> _What the task requires_:
Reproduce the items below word for word, from the line containing "Given: Sort by the Status column header" through the end of the items, with both ends included. Leave out the pictures.

**** Extracted records ****

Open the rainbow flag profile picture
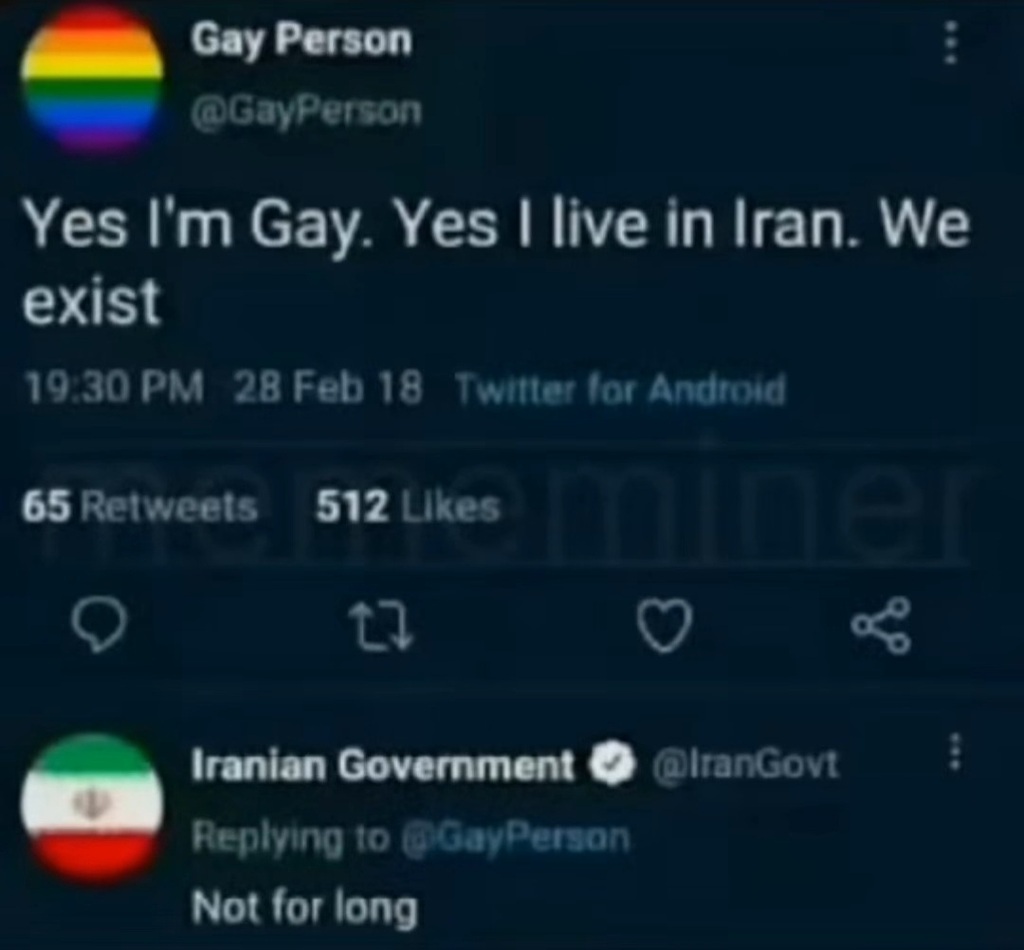pos(92,79)
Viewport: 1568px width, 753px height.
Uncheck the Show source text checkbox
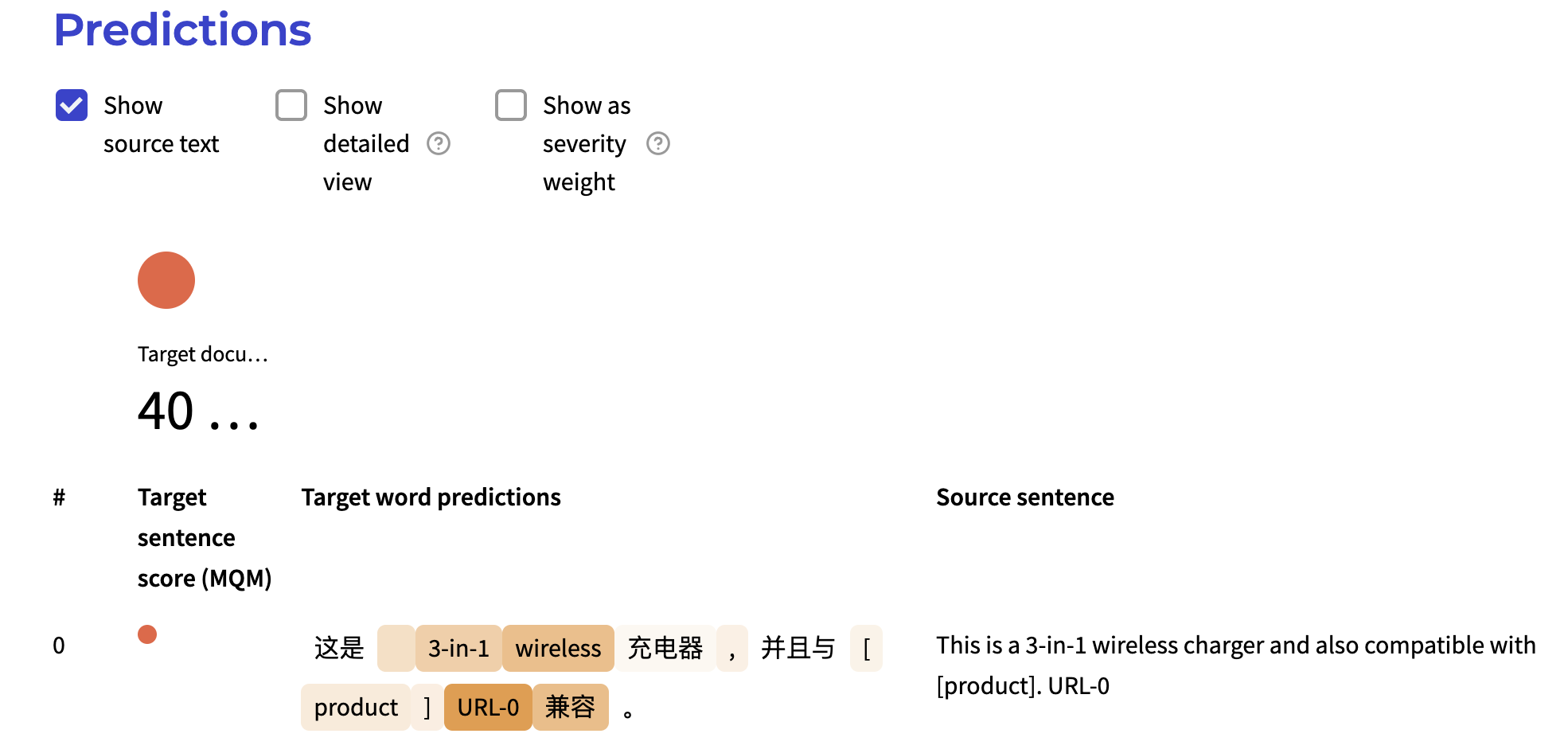pyautogui.click(x=72, y=105)
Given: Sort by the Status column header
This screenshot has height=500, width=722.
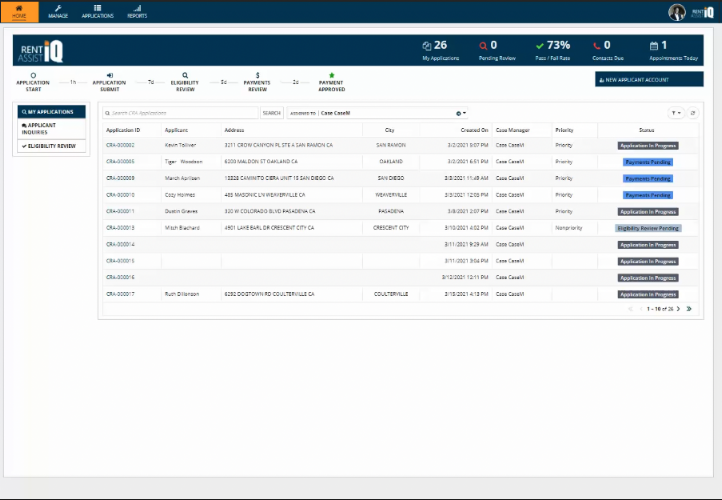Looking at the screenshot, I should point(646,130).
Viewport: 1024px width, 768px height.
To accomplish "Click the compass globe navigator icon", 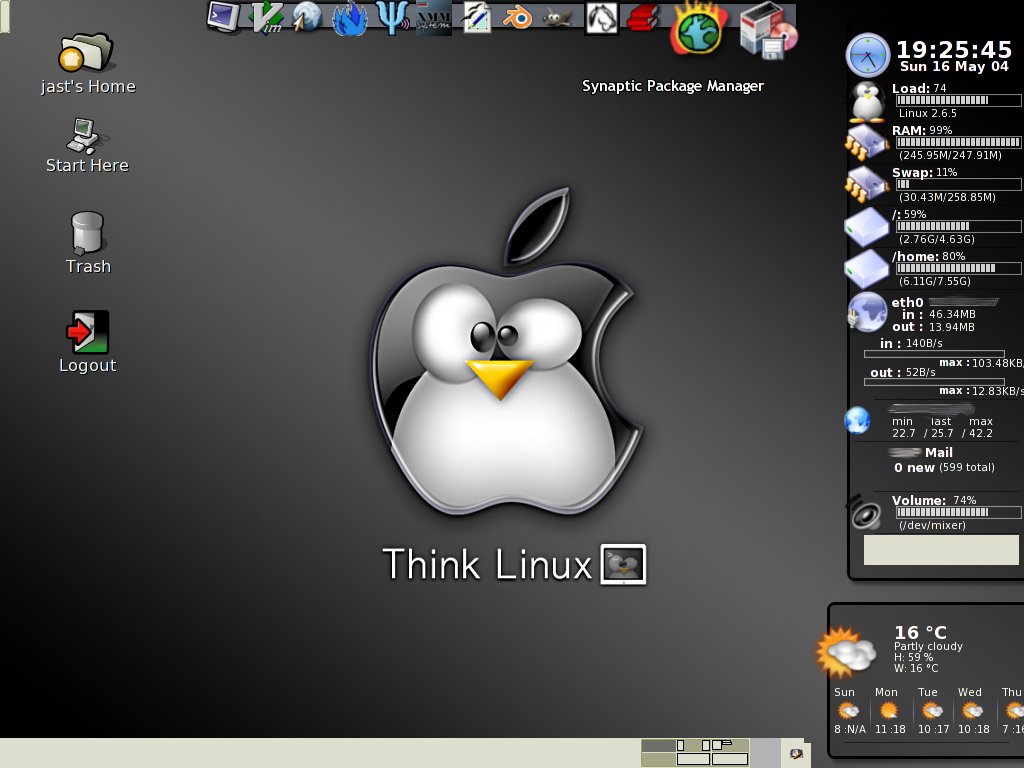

****

> _Output_:
Given: Sort by the Status column header
This screenshot has height=500, width=722.
Looking at the screenshot, I should point(646,130).
Viewport: 1024px width, 768px height.
To accomplish "Click the compass globe navigator icon", 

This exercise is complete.